¡Fuera el miedo!

Mons. Baltazar Porras

Mons. Baltazar Porras
fautih@hotmail.com

Si grandes son los obstáculos, mayores deben ser los esfuerzos por la reconciliación y la paz.

Me encuentro con un comentario del evangelio de San Mateo que transcribo literalmente. No hay que temer a los que matan el cuerpo. “Un discípulo no es más que su maestro, ni un siervo más que su amo”. La persecución no justifica el miedo ni la negación de Cristo. ¡Fuera el miedo! Es la consigna que por tres veces repite Jesús. Audacia, valentía y aguante deben ser las actitudes de su seguidor. El discípulo no ha de temer la contradicción, el ridículo, la persecución. La fuerza del evangelio es incontenible y adquiere transparencia incluso en las peores circunstancias: “Nada hay escondido que no llegue a saberse. Lo que hablo al oído, pregónenlo desde la azotea”.

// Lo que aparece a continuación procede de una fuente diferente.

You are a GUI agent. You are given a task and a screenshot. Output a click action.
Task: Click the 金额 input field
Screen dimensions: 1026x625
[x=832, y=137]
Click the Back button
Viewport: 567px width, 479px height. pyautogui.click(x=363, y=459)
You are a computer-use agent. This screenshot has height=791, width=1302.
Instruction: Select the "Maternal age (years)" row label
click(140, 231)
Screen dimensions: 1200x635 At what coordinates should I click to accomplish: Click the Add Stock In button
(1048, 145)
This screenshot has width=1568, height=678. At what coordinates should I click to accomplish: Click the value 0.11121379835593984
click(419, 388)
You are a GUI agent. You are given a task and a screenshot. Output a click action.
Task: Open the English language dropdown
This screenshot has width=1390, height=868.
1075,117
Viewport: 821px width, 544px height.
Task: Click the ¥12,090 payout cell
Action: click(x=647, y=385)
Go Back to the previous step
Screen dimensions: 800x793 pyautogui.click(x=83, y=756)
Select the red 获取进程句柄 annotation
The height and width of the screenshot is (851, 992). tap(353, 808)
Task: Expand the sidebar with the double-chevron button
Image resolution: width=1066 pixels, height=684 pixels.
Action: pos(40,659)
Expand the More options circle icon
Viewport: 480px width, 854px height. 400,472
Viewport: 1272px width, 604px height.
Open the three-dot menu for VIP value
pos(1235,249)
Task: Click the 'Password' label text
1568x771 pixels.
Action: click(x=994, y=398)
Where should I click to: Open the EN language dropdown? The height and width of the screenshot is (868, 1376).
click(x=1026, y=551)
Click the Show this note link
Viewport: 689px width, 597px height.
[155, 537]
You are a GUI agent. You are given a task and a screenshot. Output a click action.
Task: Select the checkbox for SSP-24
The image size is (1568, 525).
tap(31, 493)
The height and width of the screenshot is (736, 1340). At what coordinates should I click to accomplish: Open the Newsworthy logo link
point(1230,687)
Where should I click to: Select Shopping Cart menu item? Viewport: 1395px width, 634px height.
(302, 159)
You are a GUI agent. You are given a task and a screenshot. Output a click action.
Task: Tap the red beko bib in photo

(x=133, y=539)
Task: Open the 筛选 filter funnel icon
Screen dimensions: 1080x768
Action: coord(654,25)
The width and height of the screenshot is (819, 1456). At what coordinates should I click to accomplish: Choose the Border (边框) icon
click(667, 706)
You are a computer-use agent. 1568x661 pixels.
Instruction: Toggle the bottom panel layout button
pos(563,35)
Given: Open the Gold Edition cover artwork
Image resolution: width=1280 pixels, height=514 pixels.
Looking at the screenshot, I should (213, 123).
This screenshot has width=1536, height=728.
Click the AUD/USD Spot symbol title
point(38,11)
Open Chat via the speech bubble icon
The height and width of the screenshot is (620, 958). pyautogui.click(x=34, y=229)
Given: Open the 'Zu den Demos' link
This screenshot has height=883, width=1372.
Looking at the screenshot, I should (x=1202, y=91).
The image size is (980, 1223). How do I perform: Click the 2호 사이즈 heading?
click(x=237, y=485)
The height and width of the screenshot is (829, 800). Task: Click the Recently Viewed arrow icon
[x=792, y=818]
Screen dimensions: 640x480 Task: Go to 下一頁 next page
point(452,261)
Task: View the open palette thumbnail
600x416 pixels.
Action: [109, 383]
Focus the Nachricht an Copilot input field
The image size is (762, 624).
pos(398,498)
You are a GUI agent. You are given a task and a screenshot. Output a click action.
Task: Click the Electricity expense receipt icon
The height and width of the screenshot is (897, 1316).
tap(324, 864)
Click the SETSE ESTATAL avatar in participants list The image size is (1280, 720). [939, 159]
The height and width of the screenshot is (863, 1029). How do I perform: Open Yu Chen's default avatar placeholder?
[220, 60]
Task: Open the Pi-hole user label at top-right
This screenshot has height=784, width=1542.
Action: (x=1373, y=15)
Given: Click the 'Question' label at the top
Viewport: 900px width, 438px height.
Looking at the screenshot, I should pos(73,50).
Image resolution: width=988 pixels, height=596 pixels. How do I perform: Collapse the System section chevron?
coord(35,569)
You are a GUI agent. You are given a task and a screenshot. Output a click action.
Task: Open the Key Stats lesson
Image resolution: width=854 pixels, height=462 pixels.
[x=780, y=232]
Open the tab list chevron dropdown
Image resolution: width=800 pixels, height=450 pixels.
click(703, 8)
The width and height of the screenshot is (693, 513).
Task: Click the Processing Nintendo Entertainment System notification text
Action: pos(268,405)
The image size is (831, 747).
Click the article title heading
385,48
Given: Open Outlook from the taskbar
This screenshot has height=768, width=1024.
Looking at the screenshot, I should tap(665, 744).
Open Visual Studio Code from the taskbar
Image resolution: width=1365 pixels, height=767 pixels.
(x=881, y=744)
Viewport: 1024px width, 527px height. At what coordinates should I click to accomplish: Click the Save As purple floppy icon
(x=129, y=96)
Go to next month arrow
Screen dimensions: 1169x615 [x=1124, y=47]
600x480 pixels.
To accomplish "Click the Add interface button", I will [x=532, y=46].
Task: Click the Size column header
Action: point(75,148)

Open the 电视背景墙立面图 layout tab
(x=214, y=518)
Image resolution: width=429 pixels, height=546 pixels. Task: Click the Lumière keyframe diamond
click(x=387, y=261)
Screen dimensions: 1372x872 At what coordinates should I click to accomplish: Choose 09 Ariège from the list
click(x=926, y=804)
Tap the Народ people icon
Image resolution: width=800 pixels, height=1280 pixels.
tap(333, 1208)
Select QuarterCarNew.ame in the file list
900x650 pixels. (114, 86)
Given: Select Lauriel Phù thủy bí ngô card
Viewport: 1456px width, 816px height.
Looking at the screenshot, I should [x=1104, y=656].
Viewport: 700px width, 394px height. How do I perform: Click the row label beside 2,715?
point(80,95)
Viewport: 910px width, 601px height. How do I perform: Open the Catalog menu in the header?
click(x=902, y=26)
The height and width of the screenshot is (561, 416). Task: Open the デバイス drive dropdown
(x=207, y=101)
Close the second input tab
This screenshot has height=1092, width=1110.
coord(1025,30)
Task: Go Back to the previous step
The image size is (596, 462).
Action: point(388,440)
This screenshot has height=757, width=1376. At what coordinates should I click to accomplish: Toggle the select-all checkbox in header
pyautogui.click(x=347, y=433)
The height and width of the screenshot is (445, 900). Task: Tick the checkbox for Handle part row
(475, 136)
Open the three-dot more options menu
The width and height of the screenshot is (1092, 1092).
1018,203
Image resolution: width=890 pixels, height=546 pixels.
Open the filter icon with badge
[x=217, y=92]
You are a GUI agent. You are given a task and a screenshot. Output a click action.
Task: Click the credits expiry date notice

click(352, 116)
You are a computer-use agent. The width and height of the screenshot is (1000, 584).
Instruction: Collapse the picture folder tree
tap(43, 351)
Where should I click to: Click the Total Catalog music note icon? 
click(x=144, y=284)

La persona es inviolable en su nivel más profundo: “No tengan miedo a los que matan el cuerpo, pero no pueden matar el alma”. Los tiranos aplastan la libertad de expresión y de acción, e incluso la vida física; pero no pueden destruir la persona y su libertad interior.

La providencia de Dios se manifiesta en su atención a todos los seres que ha creado. ¡Cuánto más cuidará de sus hijos, los hombres! “¿No se venden un par de gorriones por unos centavos? No tengan miedo: no hay comparación entre ustedes y los gorriones”. Ser amados de Dios suscita alegría, amor; y éste expulsa el temor y crea la libertad y el gozo de los hijos de Dios.

Confesar a Cristo con valentía es su segunda recomendación. “Si uno se pone de mi parte ante los hombres, yo también me pondré de su parte ante mi Padre del cielo. Y si uno me niega ante los hombres, yo también lo negaré ante mi Padre del cielo”. Jesús avalará ante Dios a quien lo confiese ante el mundo como Señor de la historia y de la vida humana. Los venezolanos hemos de tener esperanza y confianza. Si grandes son los obstáculos, mayores deben ser los esfuerzos por la reconciliación y la paz.